Thousands Apply For Jobs Building Asteroid-Mining Robots

If you want to be an asteroid miner, you've got some stiff competition.

Less than three weeks after officially unveiling its asteroid-mining plans, the billionaire-backed firm Planetary Resources has already received thousands of job applications, officials said.

On April 24, the company announced that it was looking to hire a few qualified people — not pickaxe-swinging astronauts, mind you, but engineers who would help design and build a fleet of asteroid-mining robotic probes. The resulting resume deluge was so intense that Planetary Resources has turned off the spigot.

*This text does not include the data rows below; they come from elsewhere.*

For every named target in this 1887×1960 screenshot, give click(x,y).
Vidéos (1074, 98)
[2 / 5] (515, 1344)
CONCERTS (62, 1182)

"We have received over 2,000 applications since our April 24th press event, and we are not currently accepting applications for full-time employees, summer internships or student co-ops," reads an update on the company's website. "In the near future, we will be seeking applications from students for Fall 2012 co-ops."

Planetary Resources was founded by private spaceflight pioneers Peter Diamandis and Eric Anderson. Its investors include Google execs Larry Page and Eric Schmidt, who are worth $16.7 billion and $6.2 billion, respectively. Filmmaker and adventurer James Cameron, former NASA astronaut Tom Jones and MIT planetary scientist Sara Seager are advisers.

The company plans to mine near-Earth asteroids for platinum-group metals and water. Water can be broken into its constituent hydrogen and oxygen, the chief components of rocket fuel. The company hopes its efforts lead to the establishment of in-space "gas stations" that allow many spacecraft to refuel cheaply and efficiently.

Swarms of low-cost unmanned spacecraft would extract resources from asteroids in deep space. Planetary Resources officials have said they hope to identify some promising targets within the decade, though actual mining activities would come later.

Planetary Resources currently employs about two dozen engineers, officials said at the April 24 unveiling. Diamandis said the company hopes to stay relatively small, so it can move quickly and do what it can to keep costs down.